4.2 Results and Analysis

The proposed method is tested on the JAFFE and CASIA-Iirs-Distance databases for its performance. The database of CASIA-Iirs-Distance is from the Center for Biometrics and Security Research of CASIA. There are 2576 images in the database which are taken under active infrared (IR) illumination. People on the images have different postures and some wear glasses.

The experimental results on JAFFE database are shown in the Table 2. The proposed method performance is superior to multi-view eyes localization method [16], and worse than Tang’s [17]. Tang’s method employs the Adaboost and SVM skills to obtain excellent performance, but it introduces a large amount of computation and complex training. So it is extremely difficult to achieve real-time eye localization.

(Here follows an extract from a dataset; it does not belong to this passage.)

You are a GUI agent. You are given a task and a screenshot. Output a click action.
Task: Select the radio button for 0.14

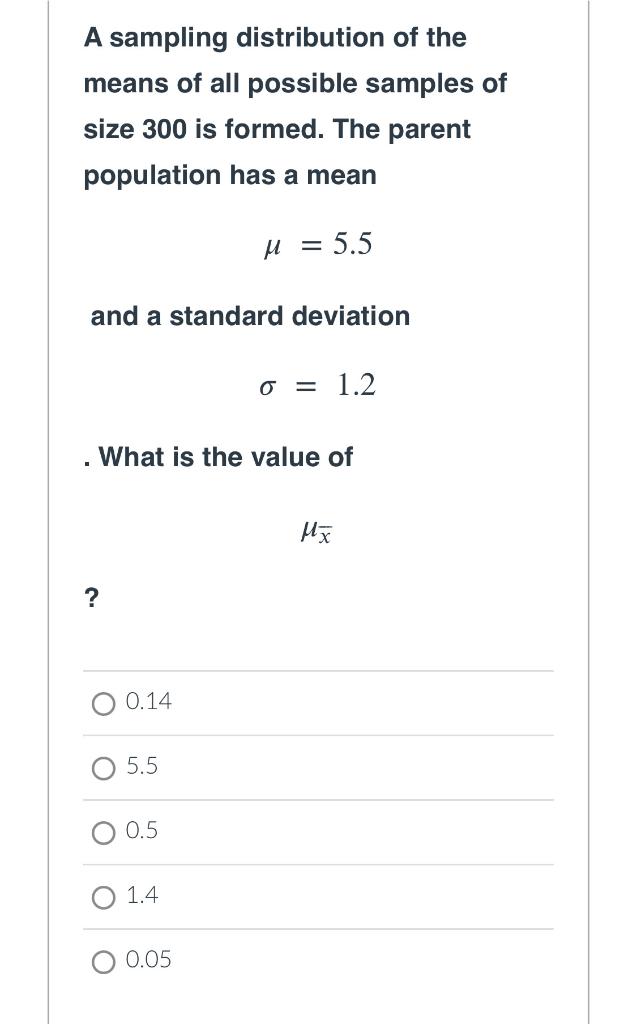[103, 703]
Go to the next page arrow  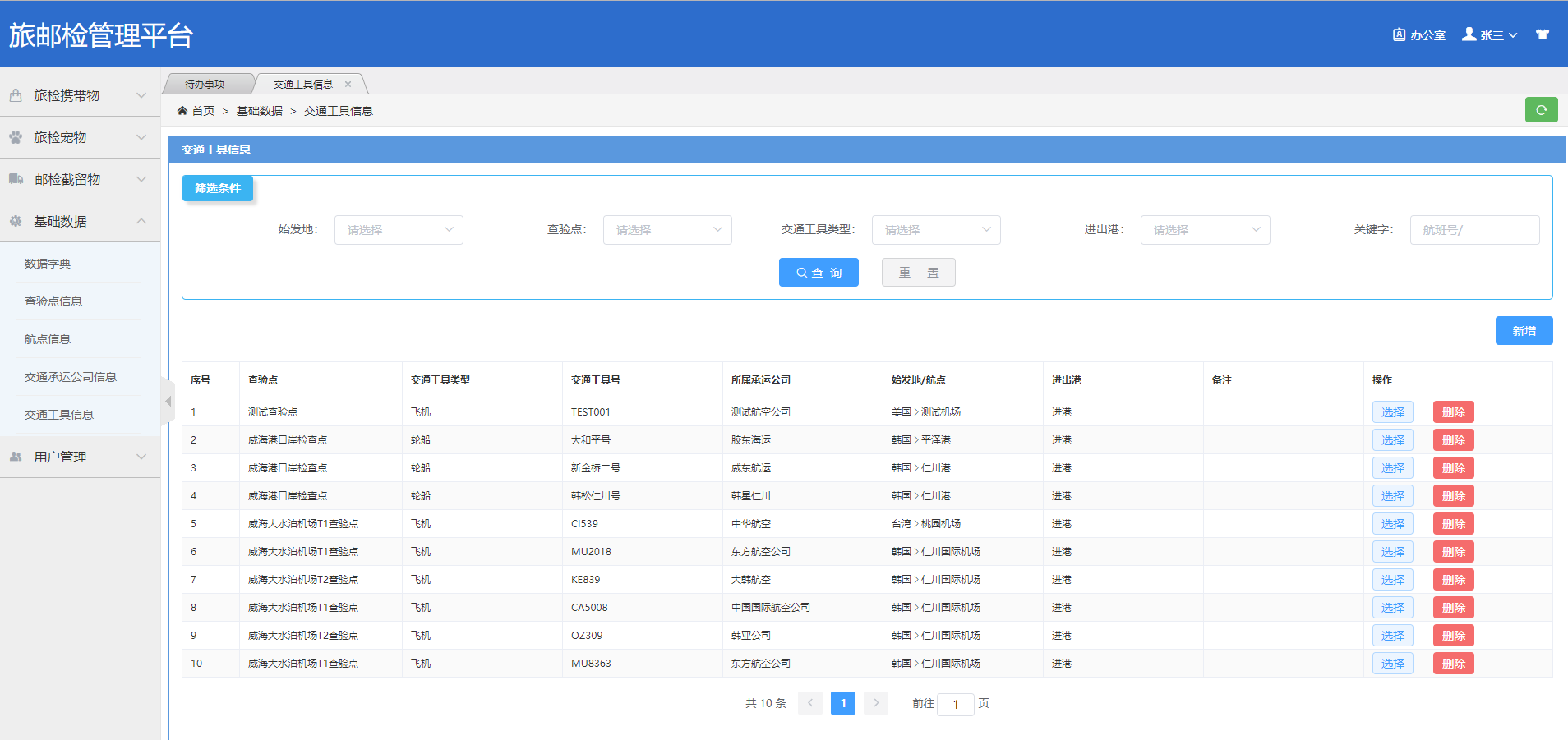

Table 2. The experimental results on JAFFE database.

The methods proposed by Zhu [3] and Zhao [18] can be compared with the method proposed in this article since they also exploit the active infrared illumination. Table 3 shows the eye localization performance of proposed method when comparing with other representative ones. From Table 3, the proposed method is superior to other representative methods except the one proposed by Zhao. But Zhao’s method is sensitive to the interference of glasses.

Table 3. The experimental results on CASIA-Iirs-Distance database.

5 Conclusions

A novel method based on binary classifiers and fast radial symmetry transform is proposed to improve the accuracy rate of eye localization under active infrared (IR) illumination. It is able to efficiently overcome the detrimental interference from eyebrow, fringe, glass frame and the reflected light from glasses etc. Because besides the geometric structure and intensity information, binary information is also considered in this research. From the experimental results, the proposed method is proved to be superior to most of other states-of-art methods. It is worth mentioning that the complexity degree of our method is highly reduced because the training step is eliminated. Therefore the proposed method could achieve a better tradeoff between eye localization performance and complexity.